こうした危機を乗り越え、ホップ栽培を持続可能な産業にしていくために、田村さんたちはふるさと納税の仕組みを活用して、持続可能な農業を実現するための仕組みづくりを実施しています。

TONO HOP BOX

「遠野のホップ産業が盛り上がって、ビールを飲みに訪れる人が増えれば、地域の飲食店や宿泊事業にもお金が落ちます。ビールを地域の食材と合わせて楽しんでもらうことで他の一次産業を支えることにもつながります。また、伝統芸能を見ながら飲むとか、他の観光資源と合わせた楽しみ方もできるので、いろんな事業者の方を巻き込みやすいんです」

今後は、より観光との結びつきも強化していくとのこと。その具体的なビジョンについて、田村さんは次のように話してくれました。

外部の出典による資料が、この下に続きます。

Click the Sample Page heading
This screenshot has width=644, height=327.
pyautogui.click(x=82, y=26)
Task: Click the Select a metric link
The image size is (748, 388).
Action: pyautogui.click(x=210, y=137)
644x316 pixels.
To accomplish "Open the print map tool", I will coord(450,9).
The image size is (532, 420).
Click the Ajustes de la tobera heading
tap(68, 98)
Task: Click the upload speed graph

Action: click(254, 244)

「僕らがネットで情報発信をしたり、ビジョンブックを作ったりしても、一部の人にしか刺さりません。だけど、僕たちが目標としているホップ産業の維持や、ホップやビールを軸にしたまちづくりを実行するためには、もっとたくさんの仲間が必要なんです。そのためには、やっぱり遠野に来てもらうことが重要なポイントだと気づいたんですよね。
実際に来てもらって、ホップの香りを体感してもらって、農家さんと話をしてもらって、この光景がなくなるかもしれないという現状を伝えられれば、たぶん遠野に対する意識や距離感も変わると思うんです。コロナ禍で人に会えなくなって、そういうことを今まで以上に強く思うようになりました」

BrewGoodの田村淳一

遠野に観光客が来れば来るほど、ホップ産業や地域が再生していく。そんな持続可能な観光モデルを作るため、田村さんは海外の事例を参考にして、ホップ畑でビールを飲んだり、農家民泊に泊まって地域の食とビールを楽しめるツアーや体験プログラムの磨き上げも進めています。

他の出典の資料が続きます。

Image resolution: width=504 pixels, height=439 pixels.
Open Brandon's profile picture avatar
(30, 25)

現在、ツアー料金に遠野のホップ産業に還元される寄付金を組み込み、生産者支援をする財団に集めることで、産業の維持と新たなチャレンジにつなげていく仕組みも構想中。そこからゆくゆくは、ホップ農家だけではなく農業や地域活動を支えるものにしていきたいと田村さんは言います。

自分たちが理想とする地域を作るために、自分たちで産業を支えていくという田村さんたちの姿勢は、これから社会に出ていく学生たちにとって大きな刺激と、新しい視点を与えてくれたのではないでしょうか。

インターン生が田村さんに聞きたかったこと

遠野醸造の外観

田村さんが創設に関わった「遠野醸造」。ビールを介したコミュニティ作りをミッションに掲げている。

ホップ畑の見学や、遠野で事業を立ち上げた田村さんのお話を通じて、インターン生たちどんなことを感じたのでしょう。場所を「遠野醸造TAPROOM」に移し、座談会形式で田村さんへの質問や今日1日の感想などを聞きました。

BrewGoodの田村淳一とインターン参加学生

最初に出てきたのは、「田村さんが思う遠野の魅力はどこですか?」という質問。

「一番は、半世紀以上前から栽培しているホップがあることですね。そして、すごく景色が美しいことです。昔から変わらない田んぼが広がっていて、古民家も残る遠野の景色は、“日本の原風景”といわれることもあります。
だけど、その景色って農家さんがいて、毎年田植えをしているから存在しているんですよね。もし、暮らしている人がいなくなると、荒廃した風景になってしまう。ホップがある景色も一緒で、農家さんが生産を続けているからこそ見られるんです。だから、今ある遠野の美しい風景を守っていきたいという気持ちは強くありますね」

自分の取り組みが町の風景に影響を及ぼすというのは、都市部ではあまり得られない実感ではないでしょうか。田村さんがされている仕事の大きさを、別の角度から感じさせられるエピソードでした。

岩手県遠野市の風景

続いて、「遠野で事業をしていて辛かったことはありますか?」と質問されると、田村さんは「いっぱいありますよ(笑)」と返答。なかでも、農家さんとの間に溝を感じたことが辛かったと言います。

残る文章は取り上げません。